**Requirement:**
For the listing below, output exactly the lines from the line with "You are a computer-use" up to and including the line with "Instruction: Click the Fri-10:00 time entry", and no other lines.

**Listed records:**
/---

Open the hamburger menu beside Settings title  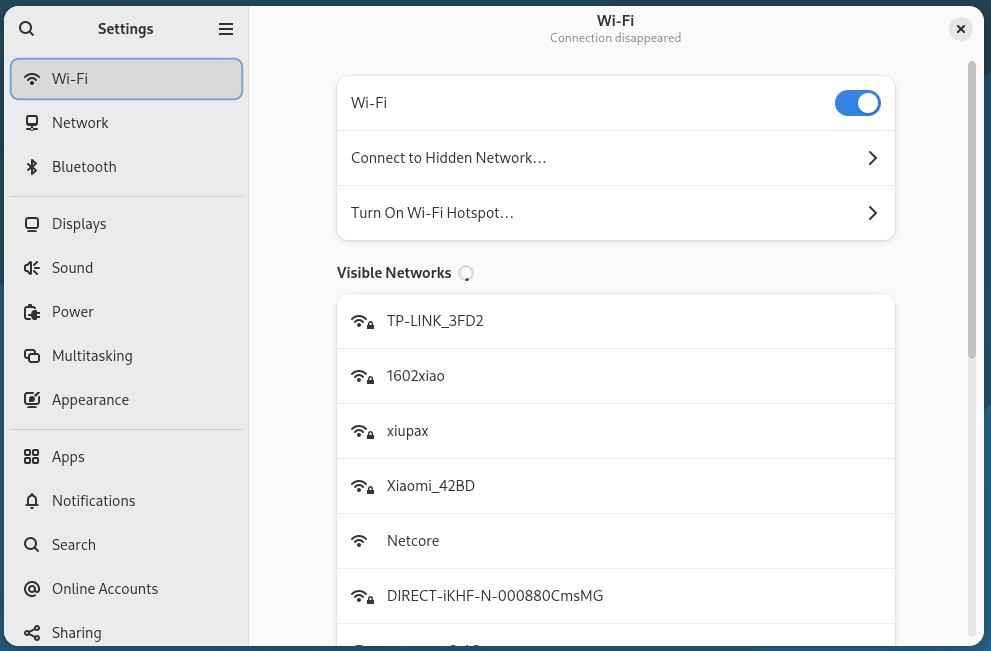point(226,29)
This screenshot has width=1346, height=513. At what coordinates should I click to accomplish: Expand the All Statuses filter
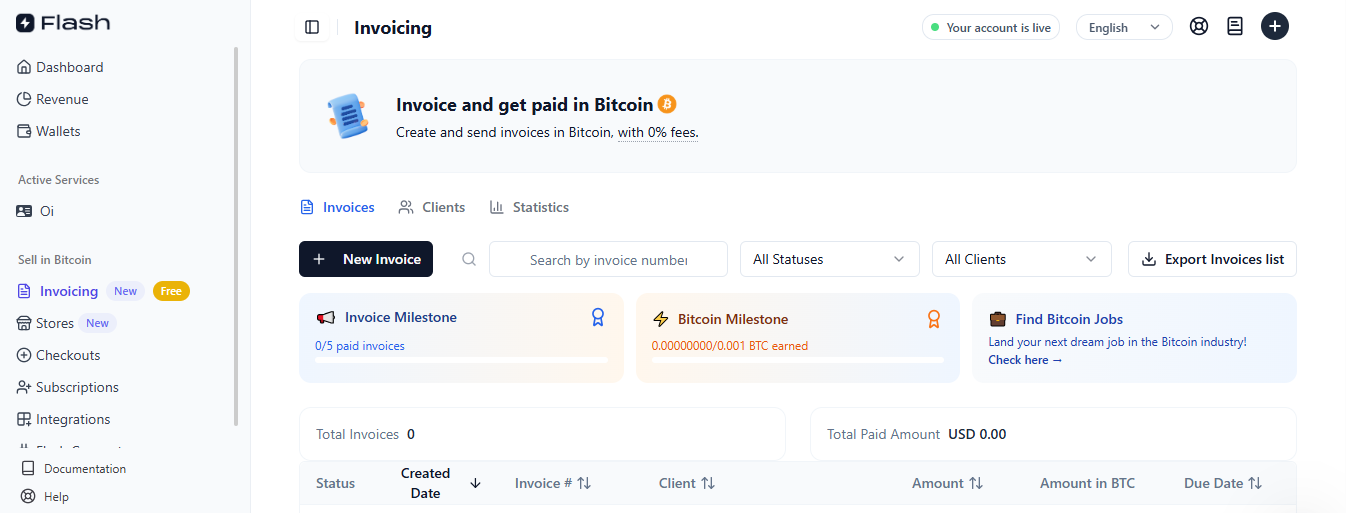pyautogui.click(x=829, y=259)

\---
/---

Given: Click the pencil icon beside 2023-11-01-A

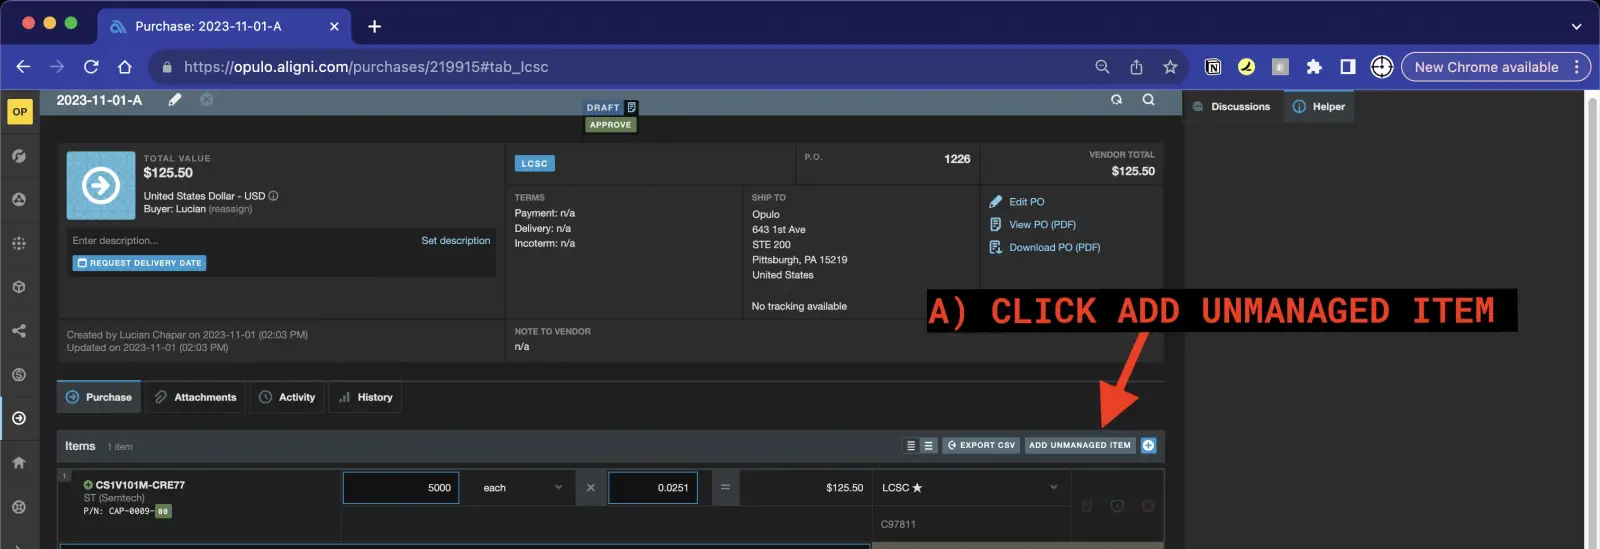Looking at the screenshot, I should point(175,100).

\---
/---

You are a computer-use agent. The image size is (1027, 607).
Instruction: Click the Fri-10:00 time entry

\---

**Solution to the problem:**
You are a computer-use agent. The image size is (1027, 607).
Instruction: Click the Fri-10:00 time entry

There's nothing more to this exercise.